# Available records:
⁂
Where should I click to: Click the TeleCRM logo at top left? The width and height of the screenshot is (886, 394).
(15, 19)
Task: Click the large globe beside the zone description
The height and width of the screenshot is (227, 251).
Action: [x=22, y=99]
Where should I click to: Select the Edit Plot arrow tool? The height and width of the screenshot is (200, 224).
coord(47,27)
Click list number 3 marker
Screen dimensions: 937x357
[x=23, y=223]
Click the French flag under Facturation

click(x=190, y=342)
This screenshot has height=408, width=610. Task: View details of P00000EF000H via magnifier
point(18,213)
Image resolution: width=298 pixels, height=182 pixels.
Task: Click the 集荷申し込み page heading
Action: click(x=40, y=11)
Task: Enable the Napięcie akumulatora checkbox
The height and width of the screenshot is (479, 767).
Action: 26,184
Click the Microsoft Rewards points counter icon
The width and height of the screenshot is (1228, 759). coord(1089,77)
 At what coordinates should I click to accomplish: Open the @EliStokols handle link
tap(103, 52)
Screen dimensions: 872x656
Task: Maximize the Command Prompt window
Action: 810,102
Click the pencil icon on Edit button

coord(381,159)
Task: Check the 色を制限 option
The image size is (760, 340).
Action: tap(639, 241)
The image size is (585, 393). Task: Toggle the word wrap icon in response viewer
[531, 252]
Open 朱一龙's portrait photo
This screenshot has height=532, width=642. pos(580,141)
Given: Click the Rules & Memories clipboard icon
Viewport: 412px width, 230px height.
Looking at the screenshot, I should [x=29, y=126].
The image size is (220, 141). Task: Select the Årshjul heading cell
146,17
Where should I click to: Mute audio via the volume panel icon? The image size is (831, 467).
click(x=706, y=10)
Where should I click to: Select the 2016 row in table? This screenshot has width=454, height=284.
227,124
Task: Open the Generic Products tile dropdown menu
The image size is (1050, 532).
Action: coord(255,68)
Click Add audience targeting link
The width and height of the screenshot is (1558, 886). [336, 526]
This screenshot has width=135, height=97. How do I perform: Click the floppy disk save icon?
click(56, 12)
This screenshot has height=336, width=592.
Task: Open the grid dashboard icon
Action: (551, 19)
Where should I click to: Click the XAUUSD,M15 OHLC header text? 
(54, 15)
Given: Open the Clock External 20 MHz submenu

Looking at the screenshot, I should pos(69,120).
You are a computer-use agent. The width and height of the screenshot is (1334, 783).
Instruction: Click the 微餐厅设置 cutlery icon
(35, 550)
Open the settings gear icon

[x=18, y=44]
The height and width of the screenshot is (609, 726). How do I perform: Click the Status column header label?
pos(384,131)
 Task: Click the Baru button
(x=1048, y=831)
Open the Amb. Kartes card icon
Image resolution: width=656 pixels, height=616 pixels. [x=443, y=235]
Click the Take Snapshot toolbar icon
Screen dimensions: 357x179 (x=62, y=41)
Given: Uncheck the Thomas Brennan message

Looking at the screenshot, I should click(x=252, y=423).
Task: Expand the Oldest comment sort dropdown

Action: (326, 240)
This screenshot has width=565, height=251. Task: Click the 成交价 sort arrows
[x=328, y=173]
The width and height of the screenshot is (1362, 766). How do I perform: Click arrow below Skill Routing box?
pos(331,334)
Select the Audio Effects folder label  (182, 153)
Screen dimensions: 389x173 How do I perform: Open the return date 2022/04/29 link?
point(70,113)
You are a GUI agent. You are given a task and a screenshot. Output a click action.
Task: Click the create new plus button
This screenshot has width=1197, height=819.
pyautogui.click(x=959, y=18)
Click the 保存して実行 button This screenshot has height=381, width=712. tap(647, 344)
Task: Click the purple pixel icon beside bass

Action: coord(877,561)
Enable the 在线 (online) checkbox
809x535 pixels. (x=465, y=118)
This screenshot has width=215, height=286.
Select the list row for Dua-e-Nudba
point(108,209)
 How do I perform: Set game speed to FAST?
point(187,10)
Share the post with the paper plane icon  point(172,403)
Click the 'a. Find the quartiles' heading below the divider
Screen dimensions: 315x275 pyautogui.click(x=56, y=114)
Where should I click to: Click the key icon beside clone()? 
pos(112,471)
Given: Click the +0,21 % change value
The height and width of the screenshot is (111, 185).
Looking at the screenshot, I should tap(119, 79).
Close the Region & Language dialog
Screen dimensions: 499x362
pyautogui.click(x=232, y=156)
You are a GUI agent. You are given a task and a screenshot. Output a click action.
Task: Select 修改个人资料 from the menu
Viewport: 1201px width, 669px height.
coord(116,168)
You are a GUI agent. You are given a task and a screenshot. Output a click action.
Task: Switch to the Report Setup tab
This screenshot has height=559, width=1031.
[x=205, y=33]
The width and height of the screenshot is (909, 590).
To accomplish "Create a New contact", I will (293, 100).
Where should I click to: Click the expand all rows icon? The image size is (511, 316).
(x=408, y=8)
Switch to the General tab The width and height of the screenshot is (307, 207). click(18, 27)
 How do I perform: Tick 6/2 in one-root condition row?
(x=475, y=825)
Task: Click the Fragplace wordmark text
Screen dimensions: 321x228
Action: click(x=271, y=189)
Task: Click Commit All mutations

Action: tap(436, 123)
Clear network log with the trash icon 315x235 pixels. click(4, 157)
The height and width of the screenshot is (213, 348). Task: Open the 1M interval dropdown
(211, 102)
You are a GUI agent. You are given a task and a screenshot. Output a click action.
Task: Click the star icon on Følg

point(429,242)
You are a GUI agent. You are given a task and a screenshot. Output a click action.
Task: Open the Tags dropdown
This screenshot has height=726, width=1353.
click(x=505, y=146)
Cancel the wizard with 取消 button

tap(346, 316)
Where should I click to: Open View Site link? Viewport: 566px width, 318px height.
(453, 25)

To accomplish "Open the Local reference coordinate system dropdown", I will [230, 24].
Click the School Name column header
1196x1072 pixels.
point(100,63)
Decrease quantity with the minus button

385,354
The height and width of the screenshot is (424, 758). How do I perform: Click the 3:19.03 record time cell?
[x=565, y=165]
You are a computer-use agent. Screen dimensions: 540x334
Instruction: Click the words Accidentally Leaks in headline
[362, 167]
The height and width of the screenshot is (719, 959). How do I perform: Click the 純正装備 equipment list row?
⁂
# What you are asked to do:
In the entries above, count each line containing the word "computer" and reply with only the count.

# Result of the exercise:
2